● GIVEN DATA

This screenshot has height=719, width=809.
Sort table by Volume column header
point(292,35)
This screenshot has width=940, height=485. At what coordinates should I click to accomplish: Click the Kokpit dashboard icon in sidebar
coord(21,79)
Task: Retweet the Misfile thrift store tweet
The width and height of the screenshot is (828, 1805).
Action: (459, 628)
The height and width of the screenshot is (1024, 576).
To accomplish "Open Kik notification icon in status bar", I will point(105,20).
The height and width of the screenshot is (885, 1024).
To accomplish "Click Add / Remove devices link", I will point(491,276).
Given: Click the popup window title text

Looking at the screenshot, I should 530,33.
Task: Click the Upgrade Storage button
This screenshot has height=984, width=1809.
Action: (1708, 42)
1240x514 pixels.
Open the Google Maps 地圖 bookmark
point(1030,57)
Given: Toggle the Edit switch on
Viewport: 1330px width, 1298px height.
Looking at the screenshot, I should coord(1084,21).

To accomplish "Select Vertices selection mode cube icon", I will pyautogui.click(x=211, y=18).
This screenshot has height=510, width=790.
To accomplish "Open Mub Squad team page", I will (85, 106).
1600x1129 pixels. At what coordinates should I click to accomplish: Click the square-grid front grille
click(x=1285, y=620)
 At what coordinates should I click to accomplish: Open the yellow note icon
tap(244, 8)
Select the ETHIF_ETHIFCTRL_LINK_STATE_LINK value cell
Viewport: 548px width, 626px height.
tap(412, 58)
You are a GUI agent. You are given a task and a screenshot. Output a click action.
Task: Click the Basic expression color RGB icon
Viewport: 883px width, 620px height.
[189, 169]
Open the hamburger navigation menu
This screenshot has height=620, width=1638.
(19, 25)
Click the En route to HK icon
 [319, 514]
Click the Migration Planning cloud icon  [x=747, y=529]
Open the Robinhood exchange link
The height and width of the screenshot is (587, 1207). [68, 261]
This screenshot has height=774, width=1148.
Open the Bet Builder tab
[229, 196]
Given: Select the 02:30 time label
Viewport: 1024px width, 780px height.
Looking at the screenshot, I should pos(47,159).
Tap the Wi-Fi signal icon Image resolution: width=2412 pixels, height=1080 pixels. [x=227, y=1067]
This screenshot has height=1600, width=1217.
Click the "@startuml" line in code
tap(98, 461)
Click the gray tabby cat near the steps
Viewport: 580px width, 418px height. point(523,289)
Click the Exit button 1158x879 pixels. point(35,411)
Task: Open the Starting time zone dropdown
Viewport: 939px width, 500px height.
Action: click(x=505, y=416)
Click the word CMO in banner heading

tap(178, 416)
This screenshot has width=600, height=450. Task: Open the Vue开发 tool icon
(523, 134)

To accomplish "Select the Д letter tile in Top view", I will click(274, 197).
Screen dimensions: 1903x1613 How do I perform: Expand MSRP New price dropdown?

● WHAT TO PRODUCE
Everything from the line that contains "Given: Select the 02:30 time label" to the last line of the entries above should be repeated word for word, both lines included, with no other output.

● OUTPUT OF THE TASK
Given: Select the 02:30 time label
Viewport: 1024px width, 780px height.
Looking at the screenshot, I should pos(47,159).
Tap the Wi-Fi signal icon Image resolution: width=2412 pixels, height=1080 pixels. [x=227, y=1067]
This screenshot has height=1600, width=1217.
Click the "@startuml" line in code
tap(98, 461)
Click the gray tabby cat near the steps
Viewport: 580px width, 418px height. point(523,289)
Click the Exit button 1158x879 pixels. point(35,411)
Task: Open the Starting time zone dropdown
Viewport: 939px width, 500px height.
Action: click(x=505, y=416)
Click the word CMO in banner heading

tap(178, 416)
This screenshot has width=600, height=450. Task: Open the Vue开发 tool icon
(523, 134)

To accomplish "Select the Д letter tile in Top view", I will click(274, 197).
Screen dimensions: 1903x1613 How do I perform: Expand MSRP New price dropdown?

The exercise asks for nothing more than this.